# WHAT YOU ARE ASKED TO DO
Taking the line with "Open Settings from the sidebar" as the first and the line with "You are a computer-use agent. 1135x638" as the last, set down exactly every line in that range from the entries below, and no more.

──────── RECORDS TO PROCESS ────────

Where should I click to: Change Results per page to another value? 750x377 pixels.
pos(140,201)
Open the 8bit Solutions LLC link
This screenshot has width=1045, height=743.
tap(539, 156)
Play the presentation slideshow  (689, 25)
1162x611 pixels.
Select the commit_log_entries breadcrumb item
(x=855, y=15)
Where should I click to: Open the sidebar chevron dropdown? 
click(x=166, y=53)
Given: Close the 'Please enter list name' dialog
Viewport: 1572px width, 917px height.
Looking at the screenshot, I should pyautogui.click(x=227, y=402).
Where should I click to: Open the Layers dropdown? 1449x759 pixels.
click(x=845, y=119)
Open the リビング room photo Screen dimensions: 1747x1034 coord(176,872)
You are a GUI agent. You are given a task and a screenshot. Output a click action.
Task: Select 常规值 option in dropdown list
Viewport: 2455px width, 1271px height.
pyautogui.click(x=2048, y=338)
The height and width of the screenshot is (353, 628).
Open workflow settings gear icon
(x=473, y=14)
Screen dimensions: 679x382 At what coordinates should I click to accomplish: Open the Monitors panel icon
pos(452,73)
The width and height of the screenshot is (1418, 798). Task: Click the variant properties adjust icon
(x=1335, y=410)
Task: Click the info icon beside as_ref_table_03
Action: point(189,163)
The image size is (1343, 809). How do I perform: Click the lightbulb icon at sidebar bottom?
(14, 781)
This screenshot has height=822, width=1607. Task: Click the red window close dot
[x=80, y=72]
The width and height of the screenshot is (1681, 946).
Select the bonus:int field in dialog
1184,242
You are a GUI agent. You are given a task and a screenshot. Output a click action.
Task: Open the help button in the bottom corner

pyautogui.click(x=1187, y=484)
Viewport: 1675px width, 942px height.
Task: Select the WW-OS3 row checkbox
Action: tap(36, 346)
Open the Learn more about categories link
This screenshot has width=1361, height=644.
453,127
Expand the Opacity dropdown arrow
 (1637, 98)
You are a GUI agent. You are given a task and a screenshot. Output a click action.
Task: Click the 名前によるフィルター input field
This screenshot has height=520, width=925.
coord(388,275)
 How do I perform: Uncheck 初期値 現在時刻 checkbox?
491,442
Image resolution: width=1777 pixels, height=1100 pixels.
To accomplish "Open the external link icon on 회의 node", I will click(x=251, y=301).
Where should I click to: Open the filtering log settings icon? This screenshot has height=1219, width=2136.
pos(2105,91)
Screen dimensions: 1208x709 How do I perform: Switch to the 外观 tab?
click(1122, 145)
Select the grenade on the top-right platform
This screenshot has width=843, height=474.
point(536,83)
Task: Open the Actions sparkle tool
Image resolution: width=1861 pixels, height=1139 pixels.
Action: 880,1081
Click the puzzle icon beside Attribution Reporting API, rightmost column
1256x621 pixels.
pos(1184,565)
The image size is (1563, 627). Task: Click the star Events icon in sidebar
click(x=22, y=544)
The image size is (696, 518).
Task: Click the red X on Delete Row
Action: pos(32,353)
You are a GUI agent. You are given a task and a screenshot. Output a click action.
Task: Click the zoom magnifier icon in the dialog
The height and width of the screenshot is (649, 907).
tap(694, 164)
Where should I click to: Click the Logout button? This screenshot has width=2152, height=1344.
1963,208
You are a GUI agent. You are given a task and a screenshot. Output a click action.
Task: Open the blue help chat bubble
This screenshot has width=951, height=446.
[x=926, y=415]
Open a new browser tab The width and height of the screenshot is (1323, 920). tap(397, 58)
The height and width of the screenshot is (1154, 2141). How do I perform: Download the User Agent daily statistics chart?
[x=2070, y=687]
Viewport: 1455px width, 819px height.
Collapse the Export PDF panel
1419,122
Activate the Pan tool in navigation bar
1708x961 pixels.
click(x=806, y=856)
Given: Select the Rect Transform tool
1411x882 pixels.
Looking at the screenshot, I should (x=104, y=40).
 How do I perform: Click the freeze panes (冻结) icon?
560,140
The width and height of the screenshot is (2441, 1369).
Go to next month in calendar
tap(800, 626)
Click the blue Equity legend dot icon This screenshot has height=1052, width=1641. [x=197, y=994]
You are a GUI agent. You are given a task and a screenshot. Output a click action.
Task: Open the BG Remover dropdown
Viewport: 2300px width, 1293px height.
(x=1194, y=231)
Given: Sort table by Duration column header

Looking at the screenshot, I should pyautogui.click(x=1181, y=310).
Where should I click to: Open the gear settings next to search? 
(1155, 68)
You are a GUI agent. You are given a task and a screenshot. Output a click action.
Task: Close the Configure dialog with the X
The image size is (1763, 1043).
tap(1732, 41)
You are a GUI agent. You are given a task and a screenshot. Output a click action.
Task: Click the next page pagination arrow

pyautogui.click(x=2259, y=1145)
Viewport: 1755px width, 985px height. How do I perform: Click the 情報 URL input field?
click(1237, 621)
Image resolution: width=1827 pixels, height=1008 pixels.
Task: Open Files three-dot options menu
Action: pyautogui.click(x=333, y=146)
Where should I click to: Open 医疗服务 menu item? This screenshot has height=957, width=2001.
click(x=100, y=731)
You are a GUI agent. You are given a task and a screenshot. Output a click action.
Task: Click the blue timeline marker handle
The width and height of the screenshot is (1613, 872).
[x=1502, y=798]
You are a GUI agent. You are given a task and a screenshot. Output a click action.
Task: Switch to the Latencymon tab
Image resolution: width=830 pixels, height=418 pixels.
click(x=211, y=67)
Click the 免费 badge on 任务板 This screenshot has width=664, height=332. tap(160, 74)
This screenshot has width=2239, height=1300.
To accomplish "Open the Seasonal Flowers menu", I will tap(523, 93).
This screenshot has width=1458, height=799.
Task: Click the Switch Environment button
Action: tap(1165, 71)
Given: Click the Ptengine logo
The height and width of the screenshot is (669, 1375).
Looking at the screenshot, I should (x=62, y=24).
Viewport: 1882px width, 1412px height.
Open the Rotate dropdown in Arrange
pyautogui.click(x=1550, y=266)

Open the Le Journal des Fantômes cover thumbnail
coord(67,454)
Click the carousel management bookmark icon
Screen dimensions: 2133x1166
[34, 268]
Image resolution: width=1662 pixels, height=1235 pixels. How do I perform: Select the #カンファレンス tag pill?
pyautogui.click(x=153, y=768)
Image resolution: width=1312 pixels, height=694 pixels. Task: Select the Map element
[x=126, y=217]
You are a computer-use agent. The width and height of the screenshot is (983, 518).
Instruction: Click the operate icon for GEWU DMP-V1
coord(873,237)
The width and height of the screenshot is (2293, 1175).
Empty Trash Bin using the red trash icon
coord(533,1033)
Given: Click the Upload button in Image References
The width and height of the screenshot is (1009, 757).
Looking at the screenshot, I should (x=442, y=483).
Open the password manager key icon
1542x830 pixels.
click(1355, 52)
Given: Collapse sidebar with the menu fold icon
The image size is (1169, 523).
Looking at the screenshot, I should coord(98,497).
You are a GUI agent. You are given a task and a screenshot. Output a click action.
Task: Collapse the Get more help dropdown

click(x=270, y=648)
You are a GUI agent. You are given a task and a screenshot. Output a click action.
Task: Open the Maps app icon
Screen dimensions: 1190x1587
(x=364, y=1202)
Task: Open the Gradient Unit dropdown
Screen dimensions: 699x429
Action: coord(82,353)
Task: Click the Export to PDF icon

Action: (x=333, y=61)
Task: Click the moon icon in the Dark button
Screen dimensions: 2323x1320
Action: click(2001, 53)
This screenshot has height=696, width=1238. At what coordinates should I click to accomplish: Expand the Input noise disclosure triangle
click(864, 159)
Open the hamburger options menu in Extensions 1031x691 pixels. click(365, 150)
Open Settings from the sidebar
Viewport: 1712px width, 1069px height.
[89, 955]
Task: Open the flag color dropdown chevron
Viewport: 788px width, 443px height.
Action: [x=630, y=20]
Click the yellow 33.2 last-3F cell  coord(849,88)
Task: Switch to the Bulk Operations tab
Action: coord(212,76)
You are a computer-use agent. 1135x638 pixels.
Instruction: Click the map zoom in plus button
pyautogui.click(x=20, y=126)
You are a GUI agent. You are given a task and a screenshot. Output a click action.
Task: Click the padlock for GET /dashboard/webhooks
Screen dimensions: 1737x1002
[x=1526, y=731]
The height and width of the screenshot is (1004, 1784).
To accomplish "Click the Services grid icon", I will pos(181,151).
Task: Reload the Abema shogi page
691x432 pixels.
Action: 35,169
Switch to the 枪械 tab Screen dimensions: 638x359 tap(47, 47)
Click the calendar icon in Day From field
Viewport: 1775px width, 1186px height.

────────

# COMPLETED EXERCISE
Open Settings from the sidebar
Viewport: 1712px width, 1069px height.
[89, 955]
Task: Open the flag color dropdown chevron
Viewport: 788px width, 443px height.
Action: [x=630, y=20]
Click the yellow 33.2 last-3F cell  coord(849,88)
Task: Switch to the Bulk Operations tab
Action: coord(212,76)
You are a computer-use agent. 1135x638 pixels.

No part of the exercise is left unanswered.